» Goal of the exercise
Give back every line of the data below exactly.

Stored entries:
* * * * * * *
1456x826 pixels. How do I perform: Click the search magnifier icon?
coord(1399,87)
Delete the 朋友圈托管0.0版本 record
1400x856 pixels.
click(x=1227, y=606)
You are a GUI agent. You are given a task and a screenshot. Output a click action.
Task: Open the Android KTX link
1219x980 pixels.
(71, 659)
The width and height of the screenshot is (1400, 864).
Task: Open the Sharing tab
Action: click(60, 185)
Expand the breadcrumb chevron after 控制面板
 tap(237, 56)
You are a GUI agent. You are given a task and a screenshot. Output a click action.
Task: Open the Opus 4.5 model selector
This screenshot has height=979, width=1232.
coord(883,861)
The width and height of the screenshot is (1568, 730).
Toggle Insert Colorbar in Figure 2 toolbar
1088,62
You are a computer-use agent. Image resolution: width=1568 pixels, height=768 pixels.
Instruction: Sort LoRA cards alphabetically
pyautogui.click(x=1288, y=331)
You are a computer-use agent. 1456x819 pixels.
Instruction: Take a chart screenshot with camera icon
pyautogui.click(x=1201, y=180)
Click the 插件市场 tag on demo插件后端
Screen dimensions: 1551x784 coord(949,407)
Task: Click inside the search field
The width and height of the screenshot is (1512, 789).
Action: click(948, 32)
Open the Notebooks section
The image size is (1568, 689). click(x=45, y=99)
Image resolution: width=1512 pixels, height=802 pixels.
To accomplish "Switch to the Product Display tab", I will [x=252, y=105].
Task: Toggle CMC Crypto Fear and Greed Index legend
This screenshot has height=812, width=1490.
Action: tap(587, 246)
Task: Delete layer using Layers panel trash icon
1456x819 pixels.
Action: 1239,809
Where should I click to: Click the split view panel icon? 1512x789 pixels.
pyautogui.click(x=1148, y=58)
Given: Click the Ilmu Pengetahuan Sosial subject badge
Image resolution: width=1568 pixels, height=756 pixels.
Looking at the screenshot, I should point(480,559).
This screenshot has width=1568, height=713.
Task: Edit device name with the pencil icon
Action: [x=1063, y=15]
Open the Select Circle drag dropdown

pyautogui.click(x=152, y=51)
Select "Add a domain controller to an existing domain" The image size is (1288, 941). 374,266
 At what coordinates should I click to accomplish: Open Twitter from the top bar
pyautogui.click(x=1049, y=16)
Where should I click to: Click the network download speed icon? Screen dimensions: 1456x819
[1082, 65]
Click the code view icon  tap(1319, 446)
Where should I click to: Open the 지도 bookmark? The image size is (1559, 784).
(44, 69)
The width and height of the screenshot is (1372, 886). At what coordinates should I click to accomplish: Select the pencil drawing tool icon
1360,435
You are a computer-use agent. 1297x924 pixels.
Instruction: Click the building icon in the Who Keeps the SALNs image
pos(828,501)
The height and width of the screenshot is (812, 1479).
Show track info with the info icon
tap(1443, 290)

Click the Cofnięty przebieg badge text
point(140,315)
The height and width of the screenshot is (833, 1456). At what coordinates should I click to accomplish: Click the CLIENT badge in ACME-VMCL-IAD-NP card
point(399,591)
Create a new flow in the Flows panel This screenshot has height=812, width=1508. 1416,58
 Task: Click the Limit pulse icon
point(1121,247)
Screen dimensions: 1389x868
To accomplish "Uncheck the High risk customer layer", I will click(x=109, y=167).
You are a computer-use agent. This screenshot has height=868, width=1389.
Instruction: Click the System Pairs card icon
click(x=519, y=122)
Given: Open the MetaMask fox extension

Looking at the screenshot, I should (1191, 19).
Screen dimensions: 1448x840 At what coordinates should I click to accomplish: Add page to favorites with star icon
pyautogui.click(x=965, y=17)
* * * * * * *
» Solved problem
1456x826 pixels. How do I perform: Click the search magnifier icon?
coord(1399,87)
Delete the 朋友圈托管0.0版本 record
1400x856 pixels.
click(x=1227, y=606)
You are a GUI agent. You are given a task and a screenshot. Output a click action.
Task: Open the Android KTX link
1219x980 pixels.
(71, 659)
The width and height of the screenshot is (1400, 864).
Task: Open the Sharing tab
Action: click(60, 185)
Expand the breadcrumb chevron after 控制面板
 tap(237, 56)
You are a GUI agent. You are given a task and a screenshot. Output a click action.
Task: Open the Opus 4.5 model selector
This screenshot has height=979, width=1232.
coord(883,861)
The width and height of the screenshot is (1568, 730).
Toggle Insert Colorbar in Figure 2 toolbar
1088,62
You are a computer-use agent. Image resolution: width=1568 pixels, height=768 pixels.
Instruction: Sort LoRA cards alphabetically
pyautogui.click(x=1288, y=331)
You are a computer-use agent. 1456x819 pixels.
Instruction: Take a chart screenshot with camera icon
pyautogui.click(x=1201, y=180)
Click the 插件市场 tag on demo插件后端
Screen dimensions: 1551x784 coord(949,407)
Task: Click inside the search field
The width and height of the screenshot is (1512, 789).
Action: click(948, 32)
Open the Notebooks section
The image size is (1568, 689). click(x=45, y=99)
Image resolution: width=1512 pixels, height=802 pixels.
To accomplish "Switch to the Product Display tab", I will [x=252, y=105].
Task: Toggle CMC Crypto Fear and Greed Index legend
This screenshot has height=812, width=1490.
Action: tap(587, 246)
Task: Delete layer using Layers panel trash icon
1456x819 pixels.
Action: 1239,809
Where should I click to: Click the split view panel icon? 1512x789 pixels.
pyautogui.click(x=1148, y=58)
Given: Click the Ilmu Pengetahuan Sosial subject badge
Image resolution: width=1568 pixels, height=756 pixels.
Looking at the screenshot, I should point(480,559).
This screenshot has width=1568, height=713.
Task: Edit device name with the pencil icon
Action: [x=1063, y=15]
Open the Select Circle drag dropdown

pyautogui.click(x=152, y=51)
Select "Add a domain controller to an existing domain" The image size is (1288, 941). 374,266
 At what coordinates should I click to accomplish: Open Twitter from the top bar
pyautogui.click(x=1049, y=16)
Where should I click to: Click the network download speed icon? Screen dimensions: 1456x819
[1082, 65]
Click the code view icon  tap(1319, 446)
Where should I click to: Open the 지도 bookmark? The image size is (1559, 784).
(44, 69)
The width and height of the screenshot is (1372, 886). At what coordinates should I click to accomplish: Select the pencil drawing tool icon
1360,435
You are a computer-use agent. 1297x924 pixels.
Instruction: Click the building icon in the Who Keeps the SALNs image
pos(828,501)
The height and width of the screenshot is (812, 1479).
Show track info with the info icon
tap(1443, 290)

Click the Cofnięty przebieg badge text
point(140,315)
The height and width of the screenshot is (833, 1456). At what coordinates should I click to accomplish: Click the CLIENT badge in ACME-VMCL-IAD-NP card
point(399,591)
Create a new flow in the Flows panel This screenshot has height=812, width=1508. 1416,58
 Task: Click the Limit pulse icon
point(1121,247)
Screen dimensions: 1389x868
To accomplish "Uncheck the High risk customer layer", I will click(x=109, y=167).
You are a computer-use agent. This screenshot has height=868, width=1389.
Instruction: Click the System Pairs card icon
click(x=519, y=122)
Given: Open the MetaMask fox extension

Looking at the screenshot, I should (1191, 19).
Screen dimensions: 1448x840 At what coordinates should I click to accomplish: Add page to favorites with star icon
pyautogui.click(x=965, y=17)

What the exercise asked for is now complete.